(SOURCE INFORMATION begins)

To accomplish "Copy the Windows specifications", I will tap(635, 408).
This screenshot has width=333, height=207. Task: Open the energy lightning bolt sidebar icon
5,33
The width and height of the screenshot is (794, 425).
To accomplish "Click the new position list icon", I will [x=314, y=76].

(SOURCE INFORMATION ends)
(SOURCE INFORMATION begins)

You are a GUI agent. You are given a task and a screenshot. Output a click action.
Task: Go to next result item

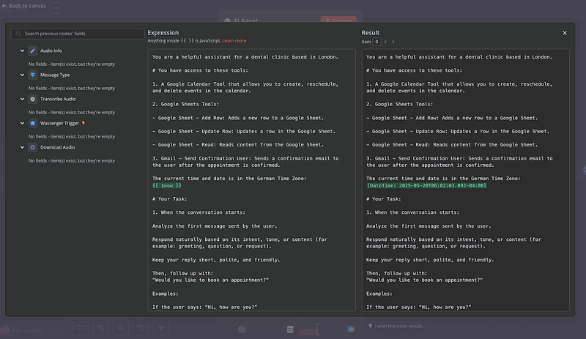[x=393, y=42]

(SOURCE INFORMATION ends)

TASK GOAL = From the material above, report how many lines contain the word "will", giving only the number.

TASK SOLUTION = 2